Could you copy out every line of the data where the word "screenshot" occurs?

— PROVIDED DATA —
Content starts

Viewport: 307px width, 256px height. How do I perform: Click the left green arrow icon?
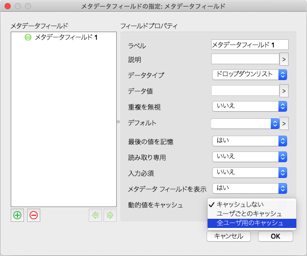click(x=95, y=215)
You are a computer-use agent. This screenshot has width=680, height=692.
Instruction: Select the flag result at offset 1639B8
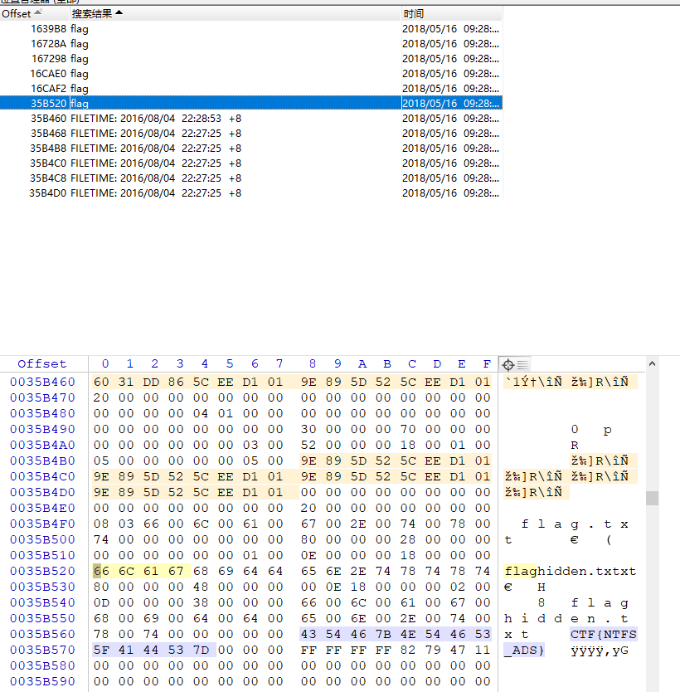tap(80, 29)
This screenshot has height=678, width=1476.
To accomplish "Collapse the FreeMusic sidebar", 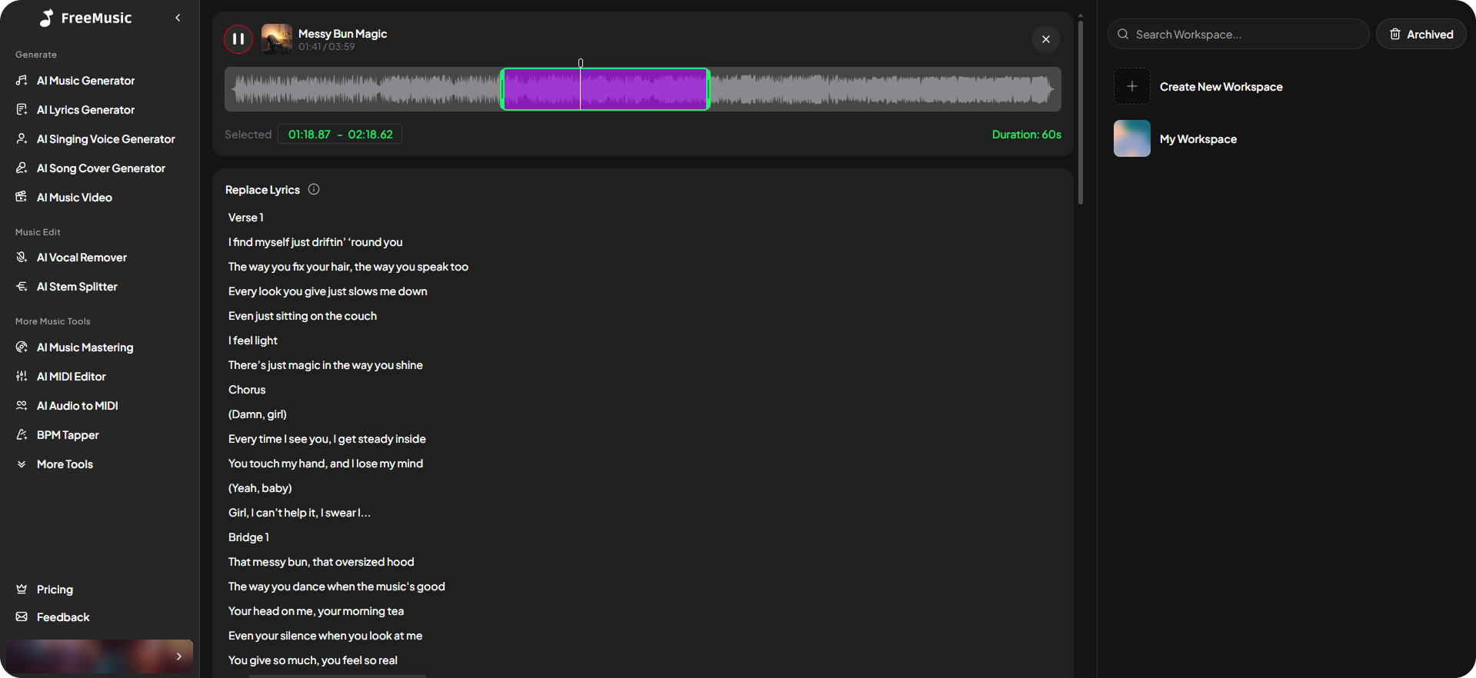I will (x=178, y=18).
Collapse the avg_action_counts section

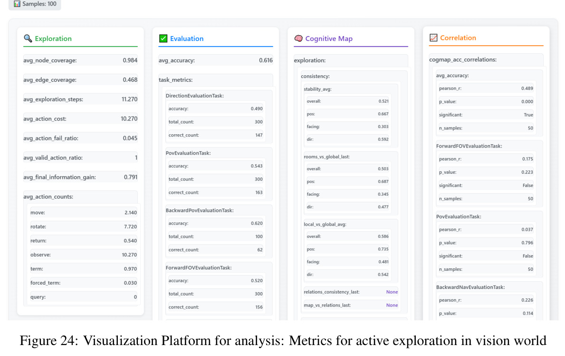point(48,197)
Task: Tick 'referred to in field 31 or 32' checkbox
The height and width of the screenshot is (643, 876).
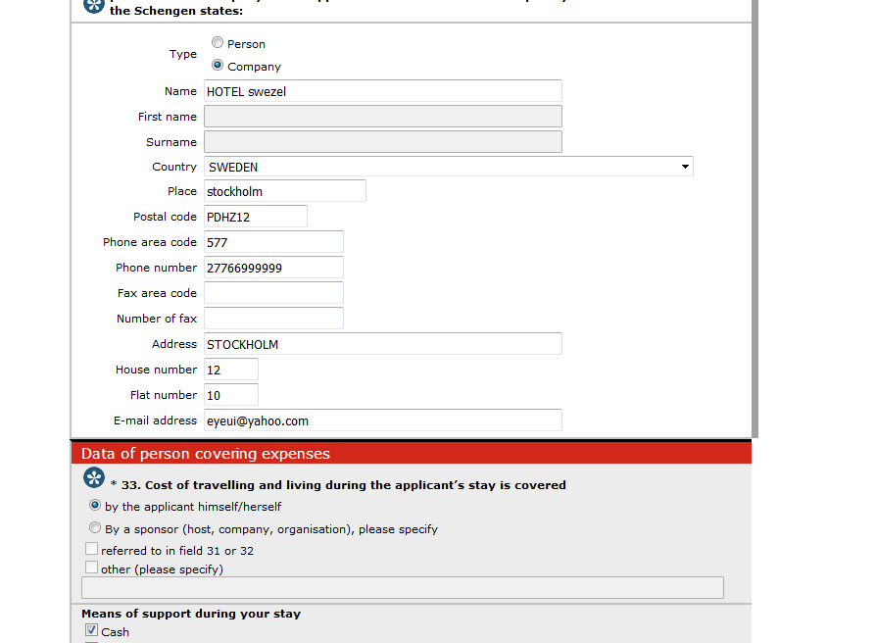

Content ends

— EXERCISE ANSWER —
You are a computer-use agent. This screenshot has width=680, height=692.
This screenshot has height=678, width=1476.
The height and width of the screenshot is (643, 876).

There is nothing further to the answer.